Tuesday, September 4, 2012

Infinite Capabilities vs. Free Will

Free will has been the topic of many conversations with believers and nonbelievers I've had in the past.  For the purposes of this blog, I'm going to ignore the secular questions regarding the very existence of free will raised by Sam Harris in his book on the topic.  Rather, I want to concentrate here on the notions of free will in a religious context.  In some earlier writings on the topic, I said:

If the presumed all-knowing (omniscient) being created me, then s/he knows what my choices will be throughout my life, from beginning to end. Thus, it's logically inescapable that s/he created me specifically to make those choices -- and to suffer the consequences for them. Where's free will in that? Sorry, but free will is out of the logical window of plausibility when the creator is omniscient and omnipotent. 

I've had believers who have tried to "explain" free will to me in the following way:  They say that their infinitely capable deity wants me to accept him of my own free will, rather than having created me to believe in him from the very moment of conception.  This deity doesn't want to be worshiped by programmed robots, they say.

Unfortunately, this sort of reasoning fails to explain why a being capable of creating an entire universe from nothing even needs to be worshiped.  That's a crucial issue, isn't it?  Do we demand that amoebae sing songs of praise to us?  Should the ants be building churches to glorify us?  If we made robots in our own image, would we program them to kneel in our presence?  We love our pets because they give us an unqualified form of affection, but I don't believe that affection would fit the definition of "worship" in a religious sense - their interactions with other creatures (including humans) are the result of evolutionary programming for survival.  What sort of colossal vanity is required for an infinite being to require the worship of his puny finite creations?  Sounds more like a "cult of personality" dictator (Stalin, Hitler, Pol Pot, Mao, etc.) to me!

I suppose, superficially, this argument does seem to offer a "sort of" escape hatch rationalization for why we're required to make our own personal choices to accept the deity.  It fails completely to explain the inescapable logic quoted above, nevertheless.  But allow me to try again, coming at this from the reverse direction.  Suppose for the moment that this hypothetical deity does indeed want me to make my own choice to accept him (or not).  I can only speculate on why this supreme being has forced this choice on me.  Perhaps it's indeed because he understands that the worship of someone  forced to worship means absolutely nothing.  I know that most sane humans (excluding "cult of personality" dictators, for instance) understand that forced praise means no praise at all.  This seems to be a very human understanding, not something necessarily divine.

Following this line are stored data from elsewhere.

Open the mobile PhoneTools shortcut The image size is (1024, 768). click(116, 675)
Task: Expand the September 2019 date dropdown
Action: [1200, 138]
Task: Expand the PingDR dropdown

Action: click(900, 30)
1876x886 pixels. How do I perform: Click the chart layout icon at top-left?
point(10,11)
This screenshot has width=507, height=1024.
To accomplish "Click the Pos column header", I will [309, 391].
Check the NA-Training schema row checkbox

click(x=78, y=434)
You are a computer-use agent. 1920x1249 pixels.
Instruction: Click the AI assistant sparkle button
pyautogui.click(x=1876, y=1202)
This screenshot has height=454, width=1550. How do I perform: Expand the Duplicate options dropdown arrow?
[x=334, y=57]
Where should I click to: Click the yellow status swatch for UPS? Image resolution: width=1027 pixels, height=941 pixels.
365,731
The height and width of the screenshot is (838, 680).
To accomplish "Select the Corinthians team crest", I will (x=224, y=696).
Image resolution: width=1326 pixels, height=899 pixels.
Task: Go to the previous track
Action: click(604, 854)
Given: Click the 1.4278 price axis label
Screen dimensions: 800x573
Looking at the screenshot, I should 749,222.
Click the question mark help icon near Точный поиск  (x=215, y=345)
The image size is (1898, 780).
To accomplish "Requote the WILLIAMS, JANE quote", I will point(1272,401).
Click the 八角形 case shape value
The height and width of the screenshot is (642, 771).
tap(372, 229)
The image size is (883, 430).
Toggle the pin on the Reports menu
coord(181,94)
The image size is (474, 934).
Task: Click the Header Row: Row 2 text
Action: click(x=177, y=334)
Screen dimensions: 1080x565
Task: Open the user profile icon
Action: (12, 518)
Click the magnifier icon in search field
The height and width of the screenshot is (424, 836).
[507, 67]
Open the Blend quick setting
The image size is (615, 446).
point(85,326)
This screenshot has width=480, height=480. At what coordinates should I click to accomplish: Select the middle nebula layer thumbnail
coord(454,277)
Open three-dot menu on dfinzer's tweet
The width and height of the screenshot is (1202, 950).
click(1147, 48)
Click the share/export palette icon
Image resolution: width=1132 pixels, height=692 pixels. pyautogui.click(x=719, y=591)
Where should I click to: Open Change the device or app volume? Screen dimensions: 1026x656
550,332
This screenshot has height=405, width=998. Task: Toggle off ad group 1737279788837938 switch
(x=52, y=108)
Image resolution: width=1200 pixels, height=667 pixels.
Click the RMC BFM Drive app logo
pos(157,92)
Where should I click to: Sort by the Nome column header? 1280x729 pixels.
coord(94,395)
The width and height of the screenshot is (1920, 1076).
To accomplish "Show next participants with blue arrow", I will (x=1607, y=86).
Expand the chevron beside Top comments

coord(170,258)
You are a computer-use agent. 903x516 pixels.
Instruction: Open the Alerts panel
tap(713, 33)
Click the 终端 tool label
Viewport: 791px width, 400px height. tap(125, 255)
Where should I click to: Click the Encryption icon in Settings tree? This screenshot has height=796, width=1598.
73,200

If the deity knows what my choice is going to be (he's supposed to be omniscient, of course), then since he created me, he knew from the very instant he chose to create me that I would choose not to believe in him, dooming me to eternal torment (or whatever).  Is it infinitely benevolent to make me suffer for what amounts to a flaw in his creation (i.e., me and my choice to be an atheist)?  If he doesn't know what my choice will be, then he can't be omniscient.  If he wants me to choose to believe in him but he can't make me do it (for whatever reason), then he can't be omnipotent. 

The religious notion of free will is logically incompatible with a deity's infinite capabilities.  You can either believe the deity has infinite capabilities, in which case free will has to be abandoned - or you can have free will, in which case the capabilities of the deity are necessarily finite.  

As I mentioned in my earlier writings, a belief in infinite anything creates all sorts of logical issues for believers.  Infinity might mean one thing to ignorant barbarians in the late Bronze Age, but our modern understanding of the concept of infinity (as in mathematics) makes us realize that an infinitely capable being is surely nothing more than an abstraction - a myth created by humans to serve our own purposes.  If we want to hang on to the notion of free will, the assumed infinite capabilities of the being supposedly responsible for "creating" us must be discarded in favor of merely finite capabilities.